RNA and DNA formed in these oceans and it began to replicate itself, kicking off the process of evolution by gene mutation and natural selection. This all happened in the early years of the Earth, more than 4 billion years ago, and only maybe 1-2 hundred million years after Earth stabilized and became suitable for life. All life we have found on Earth is genetically related, suggesting that while life may have started multiple times on Earth and in multiple places, only one set ever survived to today. Some say it was the extremely lucky strain that didn't die to whatever killed the rest, but I don't believe that for a moment. I'll bet it gained a strong mutation and conquered all other life on the planet, rendering it extinct. During this time, meteor impacts may have sent life off the Earth and into space, where it is conceivable it may have survived and later impacted Mars or Venus. They, too, may have had life ejected into space where it landed on Earth. Maybe all life on Earth originated on Venus or Mars. Maybe the tough strains that survived space travel became the invasive species that killed off everything else. We don't know. But today Venus and Mars are hostile and we think probably lifeless while life on Earth thrives.

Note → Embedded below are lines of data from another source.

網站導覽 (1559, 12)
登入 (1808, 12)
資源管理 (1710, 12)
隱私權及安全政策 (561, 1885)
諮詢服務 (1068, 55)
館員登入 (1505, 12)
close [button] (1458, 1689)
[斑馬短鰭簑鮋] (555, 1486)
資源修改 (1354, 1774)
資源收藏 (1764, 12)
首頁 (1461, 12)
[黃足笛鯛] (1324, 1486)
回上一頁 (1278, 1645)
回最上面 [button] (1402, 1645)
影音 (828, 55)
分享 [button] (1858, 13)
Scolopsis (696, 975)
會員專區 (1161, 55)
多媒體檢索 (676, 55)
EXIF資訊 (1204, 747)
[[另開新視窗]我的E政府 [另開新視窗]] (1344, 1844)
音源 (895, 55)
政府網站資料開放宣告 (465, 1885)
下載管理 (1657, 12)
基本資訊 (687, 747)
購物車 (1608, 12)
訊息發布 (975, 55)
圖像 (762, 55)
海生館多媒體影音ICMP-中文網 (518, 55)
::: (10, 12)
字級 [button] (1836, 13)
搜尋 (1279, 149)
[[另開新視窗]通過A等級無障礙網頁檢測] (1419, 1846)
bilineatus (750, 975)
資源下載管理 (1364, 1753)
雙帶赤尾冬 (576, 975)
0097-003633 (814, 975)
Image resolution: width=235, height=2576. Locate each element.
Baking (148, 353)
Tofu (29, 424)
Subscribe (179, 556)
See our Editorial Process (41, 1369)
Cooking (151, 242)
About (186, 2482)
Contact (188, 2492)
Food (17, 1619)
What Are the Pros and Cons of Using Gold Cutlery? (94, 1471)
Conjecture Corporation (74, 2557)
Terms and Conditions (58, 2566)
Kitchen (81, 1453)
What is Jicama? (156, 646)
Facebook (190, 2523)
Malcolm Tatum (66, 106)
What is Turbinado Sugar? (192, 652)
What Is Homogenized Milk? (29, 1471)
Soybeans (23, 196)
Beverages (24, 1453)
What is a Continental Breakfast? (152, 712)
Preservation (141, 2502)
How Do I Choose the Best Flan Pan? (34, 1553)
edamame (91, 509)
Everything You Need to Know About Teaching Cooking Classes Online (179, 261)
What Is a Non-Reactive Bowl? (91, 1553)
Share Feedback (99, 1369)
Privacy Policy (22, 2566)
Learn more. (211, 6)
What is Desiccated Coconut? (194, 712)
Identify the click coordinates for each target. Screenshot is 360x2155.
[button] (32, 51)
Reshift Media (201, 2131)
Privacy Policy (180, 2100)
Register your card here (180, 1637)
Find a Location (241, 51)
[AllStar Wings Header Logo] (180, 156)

Eventually the DNA and RNA gained cellular bubbles which protected them while allowing genetic material and important nutrients to pass through the porous shell. These were the first cells and most of us say it was the first life, but I say life began at DNA creation. Where you draw the line is moot, however. But after this, single-celled prokaryotic bacteria (the first and most successful domain of life) thrived and began to fill the shallow parts of the Earth's oceans. They lived around 1-100 meters beneath the surface, deep enough to be protected from the sun but shallow enough to receive its warmth, shallow enough for ocean currents to churn up precious nutrients to sustain them. These first life consumed raw nutrients to sustain themselves and were not sufficiently developed to produce energy.